Task to carry out: Task for the records below: copy exactly from the first line on, stopping once the line with "The width and" is copied, and leave out the pictures.

Available data:
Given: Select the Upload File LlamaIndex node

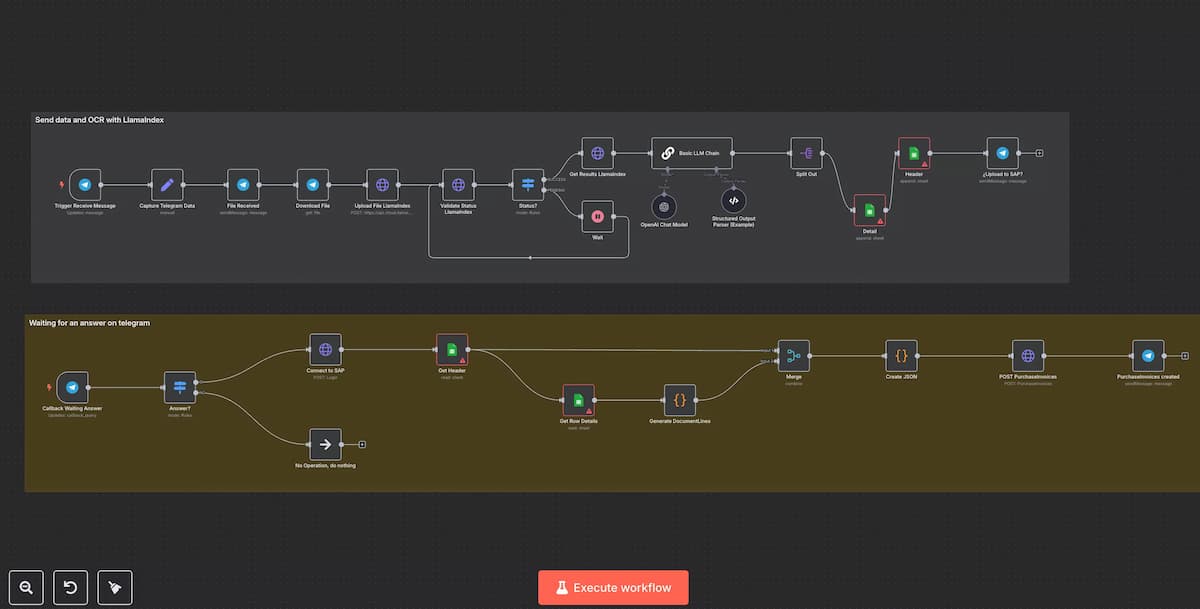Looking at the screenshot, I should click(381, 185).
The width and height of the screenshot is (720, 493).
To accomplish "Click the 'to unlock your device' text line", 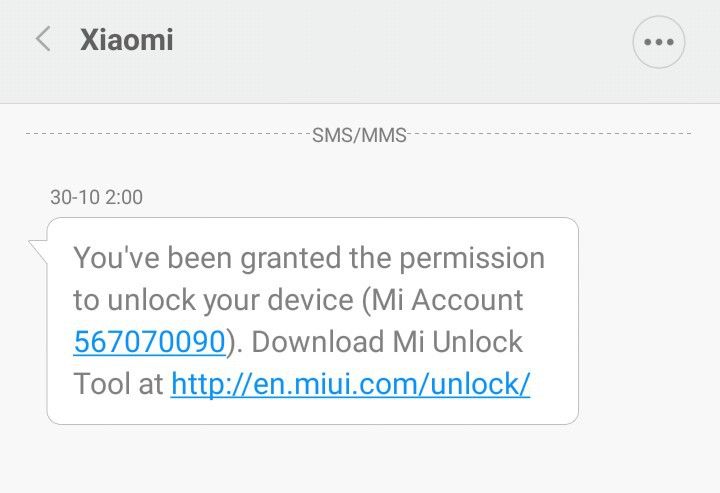I will point(214,300).
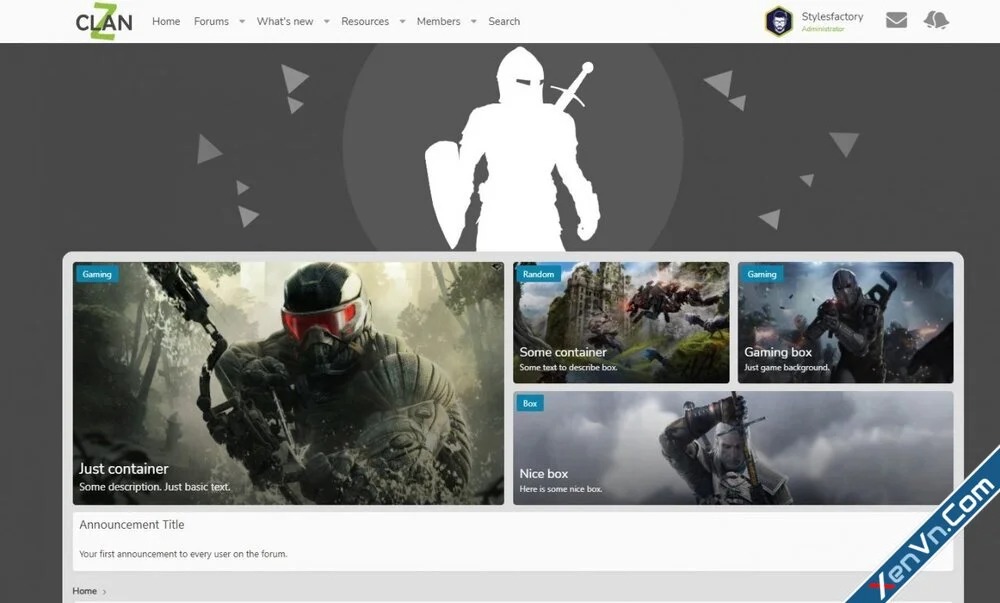Select the Random category tag
Image resolution: width=1000 pixels, height=603 pixels.
(538, 274)
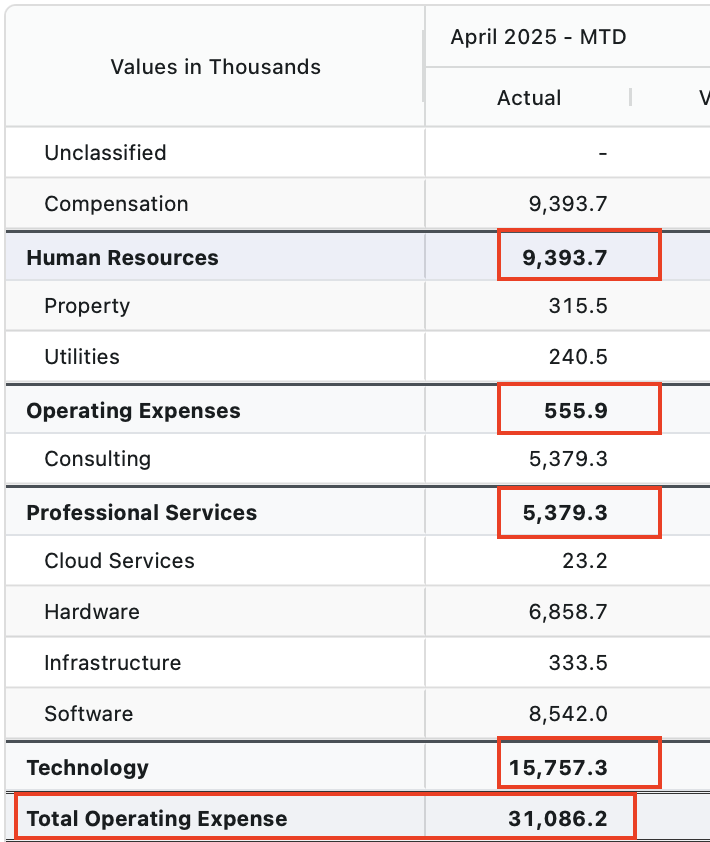Select the Operating Expenses group row label
Image resolution: width=710 pixels, height=842 pixels.
[x=133, y=411]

Task output:
Given: Select the Upload File LlamaIndex node

Looking at the screenshot, I should click(381, 185).
The width and height of the screenshot is (720, 493).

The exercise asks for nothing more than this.